Voici les conclusions de l’enquête (pour les détails voir link
 

 

Les salariés sont davantage exposés à des pots d’entreprise mais l’alcool y est moins présent qu’il y a 3 ans, et les alcools forts sont un peu délaissés.
 

 

Près d’1/4 des salariés et 1/3 des chefs d’entreprise ont déjà relevé des incidents liés à une consommation excessive d’alcool lors de ces pots.
 

 

Les 2/3 des chefs d’entreprise ont mis en place des dispositions à l’égard de la consommation d’alcool en entreprise, soit une progression de 25 points par rapport à 2008.
 

 

Pour autant, les salariés se montrent davantage réfractaires à ce type de disposition aujourd’hui : 6/10 y seraient opposés au sein de leur entreprise (+9 points).
 

 

Commentaire du journaliste d’Aujourd’hui en France Aurélie Lebelle
 

 

« Friands de ces moments de détente, la fréquentation est même en hausse, et ces rendez-vous de convivialité, de plus en plus appréciés.
 

 

Besoin de décompresser
 

 

Selon le sondage, 27% des salariés trinquent au bureau plusieurs fois dans le mois.
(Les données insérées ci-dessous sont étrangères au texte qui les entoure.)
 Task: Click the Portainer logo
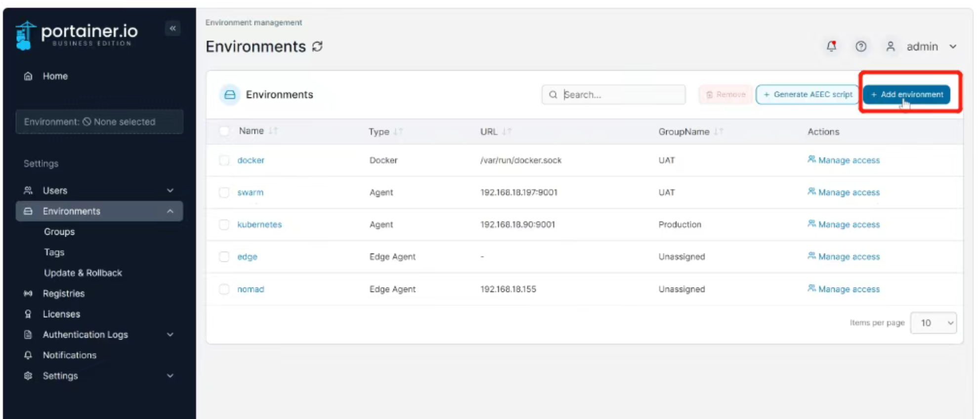pos(77,35)
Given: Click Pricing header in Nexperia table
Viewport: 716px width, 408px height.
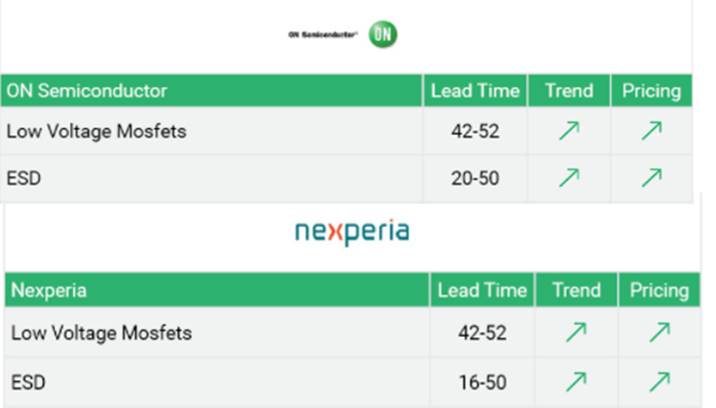Looking at the screenshot, I should [659, 290].
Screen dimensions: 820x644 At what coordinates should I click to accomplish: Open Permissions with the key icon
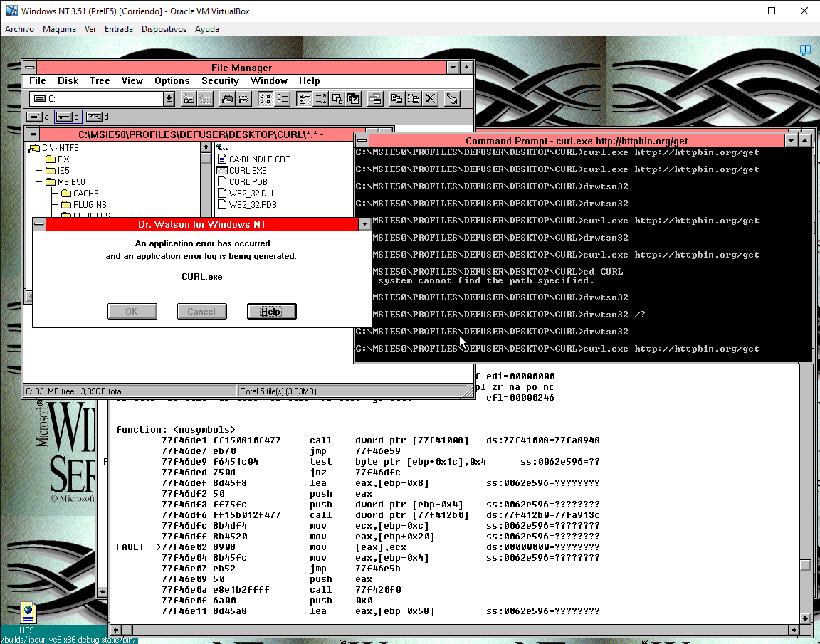click(451, 99)
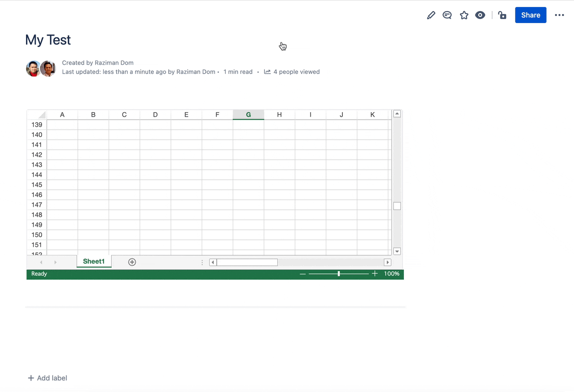Toggle the Watch eye icon
Viewport: 574px width, 392px height.
tap(480, 16)
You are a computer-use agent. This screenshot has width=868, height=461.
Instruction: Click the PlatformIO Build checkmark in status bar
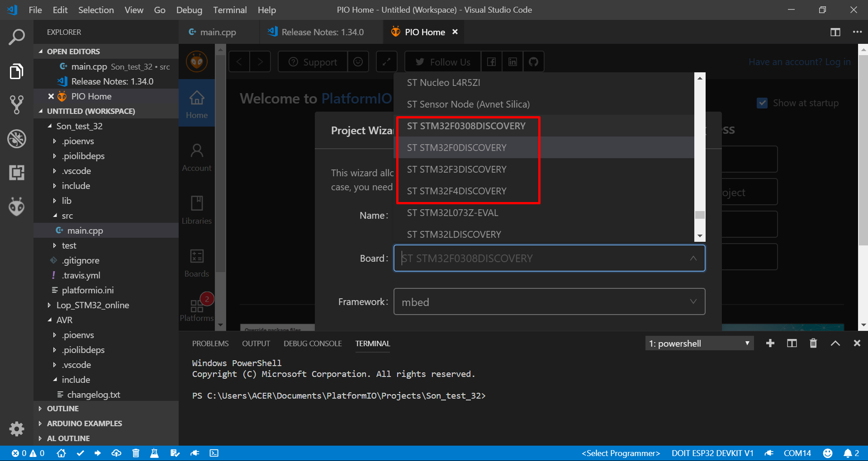pos(80,453)
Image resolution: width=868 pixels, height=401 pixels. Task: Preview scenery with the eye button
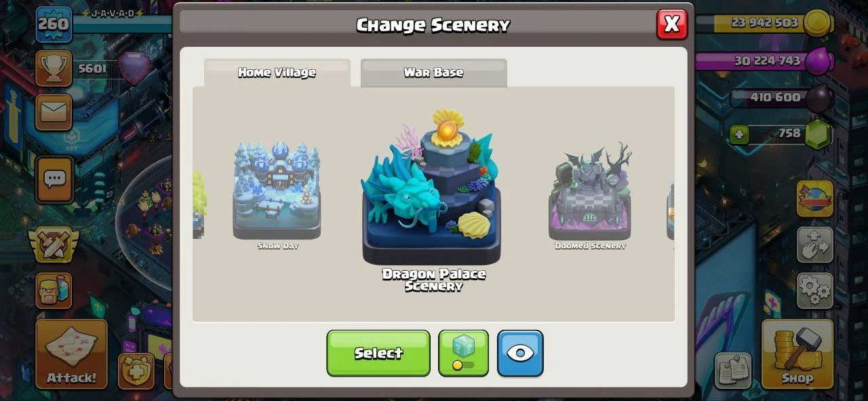520,353
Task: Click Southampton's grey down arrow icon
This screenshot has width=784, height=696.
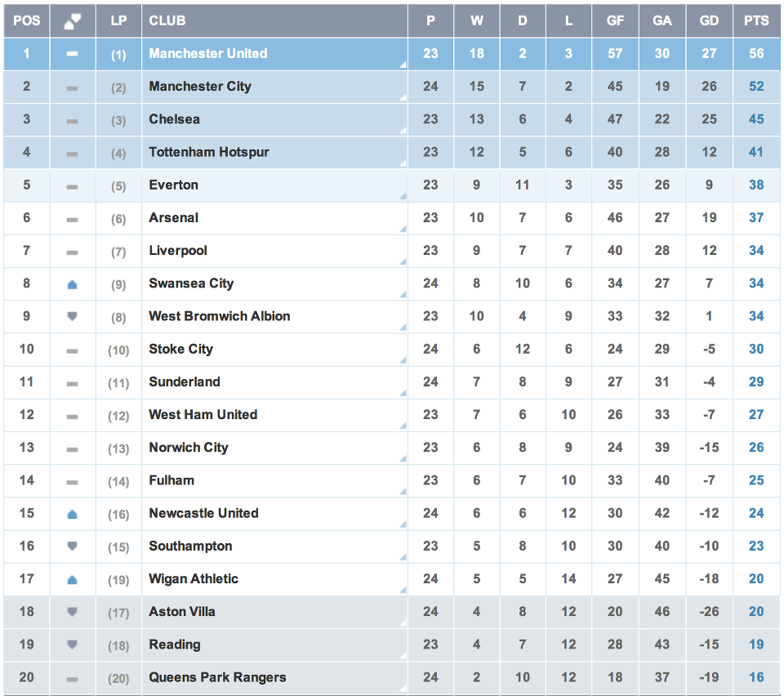Action: tap(72, 546)
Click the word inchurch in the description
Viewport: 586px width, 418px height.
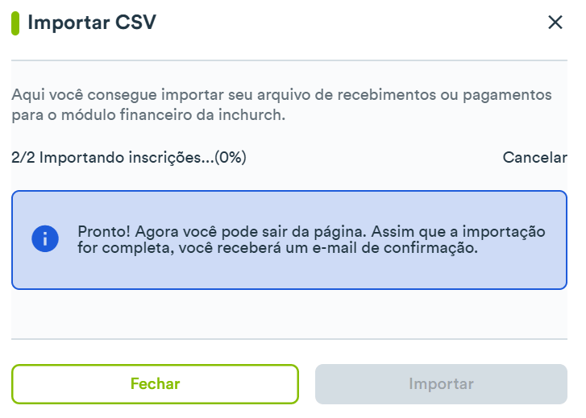coord(250,115)
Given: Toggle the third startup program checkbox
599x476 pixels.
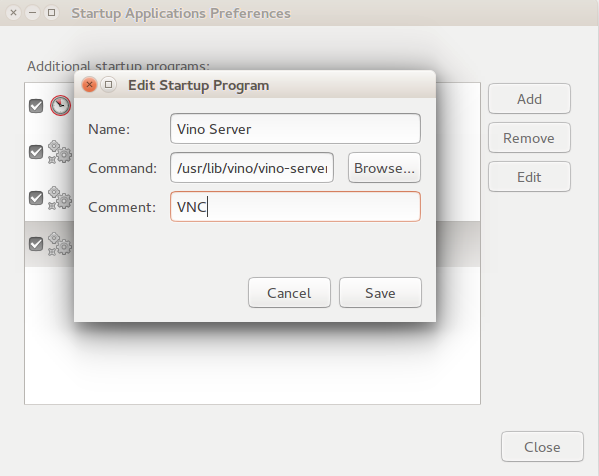Looking at the screenshot, I should pyautogui.click(x=36, y=198).
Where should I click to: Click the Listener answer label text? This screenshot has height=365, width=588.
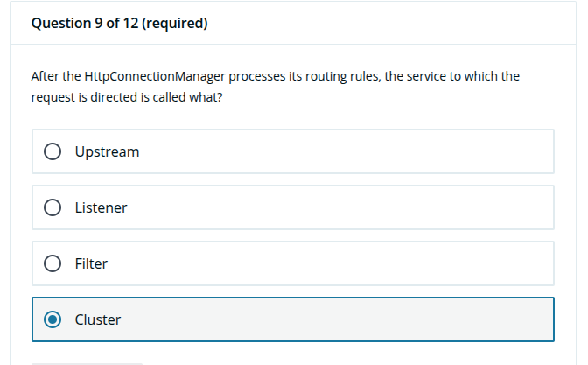coord(101,207)
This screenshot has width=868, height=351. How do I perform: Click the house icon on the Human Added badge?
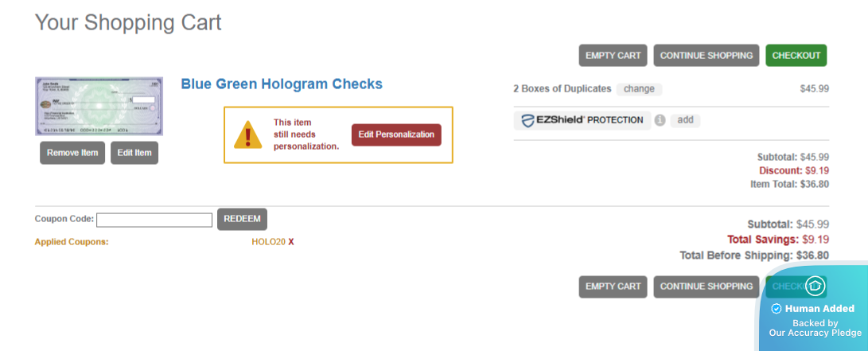pos(815,286)
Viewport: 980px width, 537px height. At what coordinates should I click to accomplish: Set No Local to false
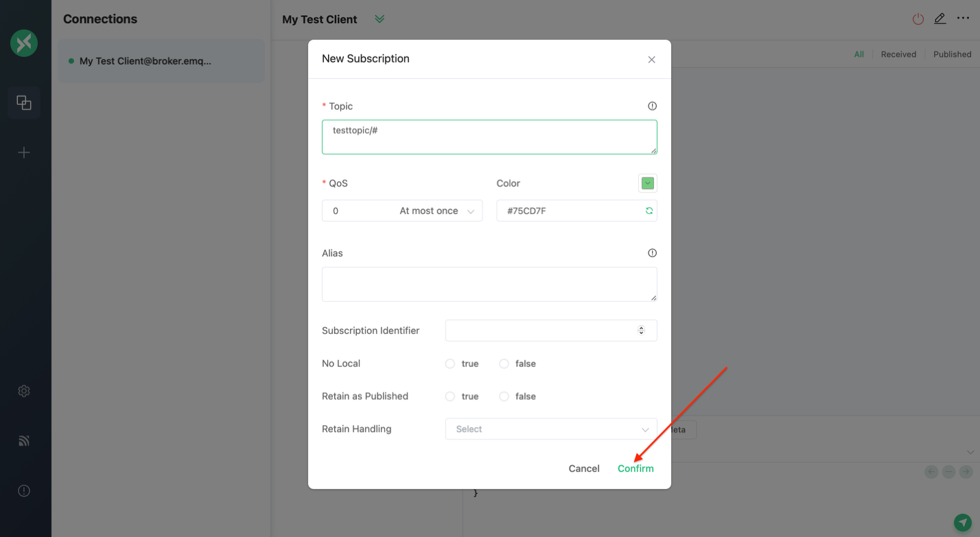(x=504, y=363)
Ils n’étaient que 17% en 2008. Plus de 30% le font une fois tous les deux ou trois mois (+ 3% par rapport à 2008) et le dernier tiers arrose un événement moins de quatre fois par an. Alors que la crise bat son plein, que 900 usines ont fermé leurs portes ces trois dernières années en France, que le chômage atteint des sommets, que le pays menace de perdre son triple A, que les banques ne sont plus prêteuses, le besoin de se serrer les coudes est plus fort que jamais. Et cela dépasse largement la sphère privée. Cette enquête le prouve, face à l’adversité, les salariés doivent décompresser de journées intenses. Et l’apéro devient plus que nécessaire.»
 

 

MOT : « Faire un pot » Le mot pot vient de l’ancien allemand et caractérisait au XIIe siècle la rondeur. D’où le terme potelé introduit en France à cette époque. Par analogie, il désigne rapidement un ustensile de ménage destiné à contenir liquides et aliments. Puis plus particulièrement au Moyen Âge un récipient que l’on remplit de vin ou de bière, d’où l’expression « pot-de-vin » qui désigne dès cette époque de l’argent versé secrètement et illégalement pour corrompre. C’est au début du XXe siècle, autour de 1910, que les étudiants s’approprient le mot pour parler plus généralement d’une boisson alcoolisée et tout le rituel qui va avec. Rituel qu’ils prolongent après leurs études, dans les entreprises qui les ont embauchées. »
 

 

Dans son châpo à la Une le journal souligne « Besoin de se détendre, de se serrer les coudes, les pots au travail augmentent en cette période de crise. Ils sont de plus en plus surveillés pour éviter les dérapages liés à l’alcool. » mais pour moi, petit observateur de ce type d’approche, le fait nouveau par rapport au précédent sondage au début de 2008 (où il n’était pas question de crise) c’est qu’il n’est plus question de les interdire. En effet, comme en témoignait mon titre de l’époque « Le vin banni des pots d’entreprise ? On en parle... », c’était le cas en 2008. Il faut savoir que pour le code du travail il est « interdit à toute personne » ainsi qu’à « tout chef d’établissement (…) et en général à tous ceux ayant autorité sur les ouvriers et employés, de laisser introduire ou de laisser distribuer dans les établissements pour être consommées par le personnel, toutes boissons alcooliques autres que le vin, la bière, le cidre, le poiré… » donc toutes les boissons spiritueuses.
 

 

Pas simple donc pour l’employeur, et je l’ai été dans une entreprise où les produits étaient à portée de mains, mais tout à fait gérable sur la base de règles simples et faciles à appliquer. Bien sûr les prohibitionnistes, jamais en reste d’une nouvelle interdiction, prônent la stricte observance. C’est inepte et les réponses, et des employeurs, et des salariés, démontrent que proscrire purement et simplement ce type de convivialité va à l’encontre d’un réel besoin. Des règles connues, consenties, assumées permettent d’éviter la viande saoule, les bagarres, le harcèlement sexuel et bien sûr les accidents de la route. Exercice de responsabilité tout à fait à la portée de l’encadrement et des chefs d’entreprise. À force d’enserrer dans un réseau d’interdictions les citoyens les pouvoirs publics se donnent bonne conscience à bon compte et surtout ne laissent plus aucune marge à l’exercice de la responsabilité à un niveau où il est tout à fait possible de la voir s’exprimer et où l’on peut prévenir efficacement les excès préjudiciable au bien public.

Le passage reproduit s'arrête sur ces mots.